Gomphu Kora Festival

Description

Season: March - April

Location: Gom Kora Lhakhang, Trashigang

Gomphu Kora lies in the heart of the agrarian belt of eastern Bhutan. It is 23 kilometers from Trashigang Dzong, the headquarters of Bhutan’s most populous district, and two kilometers from Duksum, a quaint hamlet consisting of a few shops that serves the nearby farming community.

In Chokoey (a classical script), Gomphu means ‘Meditation Cave’ and Kora means ‘Circumambulaion’. The name is derived from a cave formed out of a rock-face next to a temple that has been built as a tribute to this scared site. The story of Gomphu Kora goes back to the 8th century AD. Legends has it that an evil spirit called Myongkhapa escaped from Samye in Tibet where Guru Padmasambhava, the progenitor of the Nyingma strand of Buddhism, was spreading the Dharma in the Himalayas. Myongkhapa followed the course of the present – day Kholongchhu stream and concealed himself inside a rock where Gomphu Kora stands today. The Guru followed the evil, meditated for three days inside the rock cave and finally vanquished it. 

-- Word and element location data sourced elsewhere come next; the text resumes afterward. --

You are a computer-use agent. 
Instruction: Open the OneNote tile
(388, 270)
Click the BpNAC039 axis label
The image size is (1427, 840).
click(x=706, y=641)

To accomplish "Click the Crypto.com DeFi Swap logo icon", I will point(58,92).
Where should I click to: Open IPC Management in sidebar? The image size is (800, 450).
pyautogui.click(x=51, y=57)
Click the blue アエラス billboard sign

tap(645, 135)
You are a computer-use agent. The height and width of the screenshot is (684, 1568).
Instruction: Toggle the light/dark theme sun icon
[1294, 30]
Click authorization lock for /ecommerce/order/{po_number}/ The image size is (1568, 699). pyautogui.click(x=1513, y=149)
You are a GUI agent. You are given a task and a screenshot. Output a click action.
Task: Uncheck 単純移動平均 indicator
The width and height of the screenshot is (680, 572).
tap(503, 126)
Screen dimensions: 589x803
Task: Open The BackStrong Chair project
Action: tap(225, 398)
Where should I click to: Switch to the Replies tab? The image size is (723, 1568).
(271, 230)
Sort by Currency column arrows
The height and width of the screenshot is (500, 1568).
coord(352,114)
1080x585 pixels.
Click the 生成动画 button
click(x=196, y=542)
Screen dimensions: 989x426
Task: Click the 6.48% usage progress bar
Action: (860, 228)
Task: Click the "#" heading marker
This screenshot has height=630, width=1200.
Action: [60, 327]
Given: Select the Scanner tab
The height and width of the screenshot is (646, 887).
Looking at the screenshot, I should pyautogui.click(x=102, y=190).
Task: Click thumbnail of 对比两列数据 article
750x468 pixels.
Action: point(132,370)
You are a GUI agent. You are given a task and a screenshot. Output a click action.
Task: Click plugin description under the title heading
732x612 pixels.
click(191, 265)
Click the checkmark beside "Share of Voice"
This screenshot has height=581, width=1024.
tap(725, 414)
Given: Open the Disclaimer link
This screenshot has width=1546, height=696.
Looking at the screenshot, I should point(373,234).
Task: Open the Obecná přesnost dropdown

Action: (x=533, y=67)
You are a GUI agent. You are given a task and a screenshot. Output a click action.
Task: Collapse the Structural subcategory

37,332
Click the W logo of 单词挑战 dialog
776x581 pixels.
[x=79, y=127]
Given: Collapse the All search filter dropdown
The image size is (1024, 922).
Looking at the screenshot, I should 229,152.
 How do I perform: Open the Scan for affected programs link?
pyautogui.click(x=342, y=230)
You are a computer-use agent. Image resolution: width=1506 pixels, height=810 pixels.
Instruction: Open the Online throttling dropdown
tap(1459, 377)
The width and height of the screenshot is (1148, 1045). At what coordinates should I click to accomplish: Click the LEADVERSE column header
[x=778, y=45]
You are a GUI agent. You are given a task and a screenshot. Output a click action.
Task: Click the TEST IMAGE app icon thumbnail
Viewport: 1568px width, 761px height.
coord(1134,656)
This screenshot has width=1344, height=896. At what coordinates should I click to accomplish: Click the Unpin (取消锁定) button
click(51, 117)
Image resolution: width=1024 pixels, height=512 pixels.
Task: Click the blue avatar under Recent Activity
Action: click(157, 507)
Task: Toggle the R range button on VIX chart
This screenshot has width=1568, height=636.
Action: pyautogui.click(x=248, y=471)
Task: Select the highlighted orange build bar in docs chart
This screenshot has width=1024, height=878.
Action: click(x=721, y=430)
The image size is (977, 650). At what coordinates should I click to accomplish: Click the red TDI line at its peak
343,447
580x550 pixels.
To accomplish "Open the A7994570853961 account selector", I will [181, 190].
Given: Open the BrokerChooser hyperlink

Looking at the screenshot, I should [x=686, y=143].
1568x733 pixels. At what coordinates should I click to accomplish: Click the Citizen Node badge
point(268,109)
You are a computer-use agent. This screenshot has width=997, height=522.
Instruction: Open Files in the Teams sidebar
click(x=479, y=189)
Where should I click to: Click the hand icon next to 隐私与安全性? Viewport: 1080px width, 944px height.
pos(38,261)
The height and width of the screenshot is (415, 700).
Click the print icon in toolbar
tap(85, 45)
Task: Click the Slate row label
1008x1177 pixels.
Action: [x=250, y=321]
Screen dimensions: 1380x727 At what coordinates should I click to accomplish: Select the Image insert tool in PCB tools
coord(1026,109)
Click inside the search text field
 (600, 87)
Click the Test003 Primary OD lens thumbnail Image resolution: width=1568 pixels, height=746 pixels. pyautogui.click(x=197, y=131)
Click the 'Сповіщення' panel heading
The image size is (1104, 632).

Several prominent religious personalities have undertaken pilgrimage to Gomphu Kora in the past millennium. The Gomphu Kora temple was renovated and enlarged in the 15th century by Yongzin Ngagi Wangchuk, the grandfather of Zhabdrung Ngawang Namgyel who founded Bhutan as a nation state. He also inscribed murals on the walls of the temple. Gyalse tenzin Rabgay, the fourth temporal ruler of Bhutan, followed his footsteps about a hundred years and renovated the temple.

‘Go around Gomphu Kora today for tomorrow may be too late’, so goes a local song that entices devotees to visit Gomphu Kora. The place comes alive, once every year, when people all over eastern Bhutan descend upon the narrow valley, dressed in fineries, to partake in the festivity, to worship and to reunite themselves with their illustrious past. The sanctity of the three-day religious festival equally draws the Dakpa tribes in neighboring Arunachael Pradesh (India) who endure days of travel on foot amid rugged environs with entire families in tow. Some say, the Dakpas have done this for more than a millennium, beginning shortly after Guru Padmasambhava sanctified the place in the 8th century AD.

So, in just the blink of an eye, the otherwise desolate rock-scarred landscape mushrooms into a town of tents and huts filled with people of all shades and colours. Towards dusk, the occupants of three make shift dwellings join a river of crowd for the clockwise circumambulation of the temple and the rock chanting the omnipotent mantra of Guru Rinpoche. This often lasts till dawn. The Guru is attributed to have said that devotees will flock to Gomphu Kora for eons on to celebrate the triumph of good over evil. There could not be a more accurate prophesy.

The festival also provides the much-needed respite for work-worn families and especially in recent years, the strictly religious event has also become a great social outlet.